I wasn’t pedaling at the time, so I couldn’t have been going that fast. Boy, that bike stopped quick, though. I went over the handlebars, bounced off the trunk of the car, and wound up on the street.

My knee hurt a little bit, and my pride was in several pieces, but I was basically OK. So was the car. Nobody seemed to have witnessed this spectacle, so I hopped back on the bike and started to head home.

Only then did I realize that the front wheel was now lightly touching the diagonal frame member that’s normally a few centimeters behind it. :dubious: Closer inspection revealed that the front forks had taken the impact with no apparent damage, and transferred the load to the frame - which was bent right behind the steering axle housing.

I’d killed my friggin’ bike.

When I was fifteen I was taking a purloined street-sign to friend’s place.

Flying down a hilly part of Nanaimo street towards his place, with a 1’X2’ piece of painted steel dangling from the handebars in a plastic bag. Right.

Of course, the sign was suddenly in the spokes, and my front wheel (and consequently my bike) stopped abruptly.

Not me. I ended up about 15 feet north of my bike.

Didn’t hurt.

Mine involves no blood and no injury, except my pride.

Last November, I was going out for a ride around the neighborhood for exercise, and was riding my mountain bike (home-brewed from pretty good components), and noticed a package on my front porch. I hopped off and checked the package- same number but one street over.

I merrily hopped on my bike and pedaled the package(probably a fruitcake) over holding it on the handlebars with one hand and steering with the other.

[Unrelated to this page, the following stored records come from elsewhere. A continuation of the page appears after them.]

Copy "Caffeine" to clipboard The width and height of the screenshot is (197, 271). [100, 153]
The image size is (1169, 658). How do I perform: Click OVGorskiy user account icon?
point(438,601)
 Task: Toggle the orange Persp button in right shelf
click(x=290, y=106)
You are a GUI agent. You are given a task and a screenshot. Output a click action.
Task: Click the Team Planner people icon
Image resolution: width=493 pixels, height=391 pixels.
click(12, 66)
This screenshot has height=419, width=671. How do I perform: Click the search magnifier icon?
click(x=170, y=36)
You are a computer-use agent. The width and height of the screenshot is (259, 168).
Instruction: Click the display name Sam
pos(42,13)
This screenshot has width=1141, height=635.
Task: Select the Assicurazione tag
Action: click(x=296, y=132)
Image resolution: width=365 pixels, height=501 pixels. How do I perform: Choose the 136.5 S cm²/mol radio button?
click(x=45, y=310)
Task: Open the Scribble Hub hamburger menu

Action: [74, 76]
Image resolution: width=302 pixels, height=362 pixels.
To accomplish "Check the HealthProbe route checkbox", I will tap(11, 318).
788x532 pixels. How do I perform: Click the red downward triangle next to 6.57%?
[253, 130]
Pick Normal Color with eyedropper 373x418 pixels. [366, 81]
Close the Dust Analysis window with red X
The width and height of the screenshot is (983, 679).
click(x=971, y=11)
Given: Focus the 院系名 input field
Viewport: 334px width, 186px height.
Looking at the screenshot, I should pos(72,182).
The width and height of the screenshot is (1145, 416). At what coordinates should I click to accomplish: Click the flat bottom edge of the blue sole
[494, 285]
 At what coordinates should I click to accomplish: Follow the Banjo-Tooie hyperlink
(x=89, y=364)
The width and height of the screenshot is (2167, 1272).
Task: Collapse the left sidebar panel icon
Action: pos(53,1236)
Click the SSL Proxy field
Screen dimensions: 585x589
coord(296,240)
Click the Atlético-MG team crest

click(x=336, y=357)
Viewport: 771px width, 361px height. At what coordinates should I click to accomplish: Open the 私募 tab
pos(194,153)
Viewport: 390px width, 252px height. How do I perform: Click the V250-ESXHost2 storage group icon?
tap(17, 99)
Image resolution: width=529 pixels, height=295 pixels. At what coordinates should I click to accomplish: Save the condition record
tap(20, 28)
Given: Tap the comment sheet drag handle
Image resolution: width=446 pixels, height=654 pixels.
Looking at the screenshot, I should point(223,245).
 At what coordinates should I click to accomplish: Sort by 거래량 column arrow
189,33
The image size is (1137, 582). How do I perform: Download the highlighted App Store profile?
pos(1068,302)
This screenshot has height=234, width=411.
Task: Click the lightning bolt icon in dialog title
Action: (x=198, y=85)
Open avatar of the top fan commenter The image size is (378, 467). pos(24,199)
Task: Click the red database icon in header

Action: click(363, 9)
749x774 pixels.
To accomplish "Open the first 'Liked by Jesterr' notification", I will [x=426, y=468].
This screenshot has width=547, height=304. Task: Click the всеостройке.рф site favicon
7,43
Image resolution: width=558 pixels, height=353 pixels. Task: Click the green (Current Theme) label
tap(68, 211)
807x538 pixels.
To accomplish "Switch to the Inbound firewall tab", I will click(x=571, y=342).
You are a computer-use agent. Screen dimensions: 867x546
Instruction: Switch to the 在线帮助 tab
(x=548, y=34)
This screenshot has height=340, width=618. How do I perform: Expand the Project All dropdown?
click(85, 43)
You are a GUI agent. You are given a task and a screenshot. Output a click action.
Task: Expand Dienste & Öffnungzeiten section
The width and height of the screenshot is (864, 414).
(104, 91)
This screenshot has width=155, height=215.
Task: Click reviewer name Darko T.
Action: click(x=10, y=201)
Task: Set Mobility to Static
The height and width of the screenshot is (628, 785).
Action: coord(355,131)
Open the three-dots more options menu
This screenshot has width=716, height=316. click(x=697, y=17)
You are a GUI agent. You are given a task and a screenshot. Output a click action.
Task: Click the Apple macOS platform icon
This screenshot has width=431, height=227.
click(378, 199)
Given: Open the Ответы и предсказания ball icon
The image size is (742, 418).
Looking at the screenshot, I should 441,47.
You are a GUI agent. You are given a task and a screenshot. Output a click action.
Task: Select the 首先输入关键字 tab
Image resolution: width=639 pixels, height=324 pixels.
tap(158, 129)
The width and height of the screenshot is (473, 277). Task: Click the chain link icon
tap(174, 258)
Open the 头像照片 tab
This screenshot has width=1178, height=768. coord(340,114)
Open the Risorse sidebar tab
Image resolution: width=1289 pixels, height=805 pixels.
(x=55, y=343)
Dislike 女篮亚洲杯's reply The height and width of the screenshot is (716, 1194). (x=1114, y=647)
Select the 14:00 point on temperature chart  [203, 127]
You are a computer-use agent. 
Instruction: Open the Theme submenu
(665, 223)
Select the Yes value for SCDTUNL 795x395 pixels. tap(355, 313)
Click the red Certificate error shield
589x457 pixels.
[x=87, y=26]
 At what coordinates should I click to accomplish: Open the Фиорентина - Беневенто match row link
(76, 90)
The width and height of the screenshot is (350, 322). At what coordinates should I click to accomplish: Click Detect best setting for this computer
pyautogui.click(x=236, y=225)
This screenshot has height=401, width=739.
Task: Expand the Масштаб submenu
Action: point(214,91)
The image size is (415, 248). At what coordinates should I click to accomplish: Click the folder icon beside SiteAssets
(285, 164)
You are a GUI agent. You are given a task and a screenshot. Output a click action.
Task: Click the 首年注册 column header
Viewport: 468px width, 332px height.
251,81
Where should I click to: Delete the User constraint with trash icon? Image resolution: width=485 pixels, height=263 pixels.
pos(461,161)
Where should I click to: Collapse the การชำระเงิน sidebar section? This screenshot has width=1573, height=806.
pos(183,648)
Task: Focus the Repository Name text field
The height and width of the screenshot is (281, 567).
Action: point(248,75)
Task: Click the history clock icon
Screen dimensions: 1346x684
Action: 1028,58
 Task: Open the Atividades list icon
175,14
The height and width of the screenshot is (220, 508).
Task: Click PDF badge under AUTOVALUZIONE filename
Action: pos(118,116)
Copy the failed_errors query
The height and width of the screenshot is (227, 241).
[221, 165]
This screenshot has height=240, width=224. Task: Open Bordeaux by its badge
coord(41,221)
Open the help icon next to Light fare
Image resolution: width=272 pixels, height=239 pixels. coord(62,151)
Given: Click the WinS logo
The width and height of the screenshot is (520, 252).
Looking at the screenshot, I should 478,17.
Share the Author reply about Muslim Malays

Everything was fine until I tried to hop up the little lip(2.5") of the driveway of the package address. I’d slowed down too much, and normally I’d just pop the front wheel up onto the lip and then just power over it.

So I tried the same thing this time- one handed.

Didn’t work so well. I somehow twisted the handlebars, fell off, and landed on the package, squashing the crap out of it.

Then, to top it all off, the pre-teen boys screwing around on their bikes about a house or two over came riding over and asked "Are you ok, ** SIR **?

I’m only 31, but I was instantly reminded of watching my father spastically try to do things he hadn’t done in years when I was young and thinking about how funny/sad it was at times. I was mortified this time because I’m a decent rider, and don’t usually eat it often at all.